ASAYİŞ - 25 Temmuz 2017 Salı 21:00

İKÇÜ’den ihraç edilen akademisyenlerin FETÖ davası

A
A
A
İKÇÜ’den ihraç edilen akademisyenlerin FETÖ davası

Katip Çelebi Üniversitesi (İKÇÜ) akademisyenlerine yönelik yapılan FETÖ/PDY soruşturmasının ardından tutuklanan eski Rektör Yardımcısı ve Diş Hekimliği Fakültesi Dekanı Prof.

Katip Çelebi Üniversitesi (İKÇÜ) akademisyenlerine yönelik yapılan FETÖ/PDY soruşturmasının ardından tutuklanan eski Rektör Yardımcısı ve Diş Hekimliği Fakültesi Dekanı Prof. Dr. Tancan Uysal ile ’Üniversite imamı’ olarak bilinen Adem Fidan’ın da aralarında bulunduğu 8’i tutuksuz 28 sanığın, ’Silahlı terör örgütüne üye olma’ suçundan 10 yıla kadar hapis cezası istemiyle yargılandıkları davada tanıklar dinlendi.

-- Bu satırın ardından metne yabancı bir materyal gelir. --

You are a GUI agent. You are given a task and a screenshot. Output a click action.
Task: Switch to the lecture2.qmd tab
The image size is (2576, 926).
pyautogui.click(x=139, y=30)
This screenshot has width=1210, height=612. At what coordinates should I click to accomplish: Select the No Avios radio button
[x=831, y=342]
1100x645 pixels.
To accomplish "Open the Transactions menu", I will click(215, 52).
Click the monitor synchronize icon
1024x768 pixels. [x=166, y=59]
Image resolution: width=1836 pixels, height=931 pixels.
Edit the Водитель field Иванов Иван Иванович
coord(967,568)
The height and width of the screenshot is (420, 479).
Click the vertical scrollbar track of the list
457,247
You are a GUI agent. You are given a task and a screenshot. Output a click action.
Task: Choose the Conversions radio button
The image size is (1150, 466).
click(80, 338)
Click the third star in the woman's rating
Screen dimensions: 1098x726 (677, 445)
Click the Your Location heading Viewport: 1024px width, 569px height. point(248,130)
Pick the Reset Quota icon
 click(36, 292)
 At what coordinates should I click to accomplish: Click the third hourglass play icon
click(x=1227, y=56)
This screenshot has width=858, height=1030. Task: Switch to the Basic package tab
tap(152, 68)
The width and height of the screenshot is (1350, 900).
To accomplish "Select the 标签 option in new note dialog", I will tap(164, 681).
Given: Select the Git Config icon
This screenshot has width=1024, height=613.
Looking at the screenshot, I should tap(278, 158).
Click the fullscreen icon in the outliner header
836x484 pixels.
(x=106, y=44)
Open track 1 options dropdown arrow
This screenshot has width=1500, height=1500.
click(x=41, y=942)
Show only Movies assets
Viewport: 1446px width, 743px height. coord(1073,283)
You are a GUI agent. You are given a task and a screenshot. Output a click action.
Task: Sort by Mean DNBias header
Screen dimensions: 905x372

İzmir 13’üncü Ağır Ceza Mahkemesi’nde bugün 3. duruşmaya tutuklu yargılanan 20 sanık, tutuksuz yargılanan 7 sanık, sanık avukatları ve sanık yakınları katıldı. Mahkeme başkanı, gelen raporları okuduktan sonra tanık dinlemelerine geçildi. Katip Çelebi Üniversitesi’nde uzman olan tanık Celal T., "Sanıklardan Tancan Uysal, cemaat döneminde hekimlerin akademik kariyerlerinde etkiliydi. 2010 yılın kadar cemaatteydi. Daha sonra sosyal paylaşım sitelerinde cemaat karşısı paylaşımları vardı. Ancak cemaatten ayrıldı mı bilmiyorum" dedi.



FETÖ’nün evine referans ile giriliyormuş


Tanık olarak dinlenen İzmir Katip Çelebi Üniversitesi Mühendislik ve Mimarlık Fakültesi Şehir ve bölge Planlama Bölümü eski Şehir ve Bölge Planlama Bölüm Başkanı Yrd. Doç. Dr. Yakup Eğercioğlu, "2013 yılında üniversitenin akademik çalışması için Amerika’ya gitmiştik 3 ay süreyle, 800 dolara 3 artı 1 ev tuttuk. 4 arkadaştık herkes bir odada kalıp akademik çalışmamızı yürüttük. Kaldığımız ev, FETÖ’nün evi değildi. Orada 3-4 defa Türk evlerine iftara gittik ama FETÖ evleri değildi. Amerika’ya gitmeden önce New York ve Washington’a gitmek istiyorduk. Sanık İsmail Özdemir Pensilvanya’ya gitmek istediğini söyledi. Bunun için referans gerekiyordu. New Yorak’a gittik oradan Pensilvanya’ya geçtik. Sanık Mehmet Çete ile sanık İsmail Özdemir Pensilvanya’da Fetullah Gülen’in evine girdi, Hakan Oflaz ile benim referansım olmadığı için biz içeri giremedik. Hakan ile birlikte dışarıda dolaşıp yemek yedik dolaştık. Daha sonra evin kapısına gelince güvenlikler bizi içeri aldı. Orada namaz kıldık. Sohbete katılmadık. Namazlara Fetullah Gülen de geliyordu orada gördük sadece. Ertesi gün oradan ayrıldım" dedi.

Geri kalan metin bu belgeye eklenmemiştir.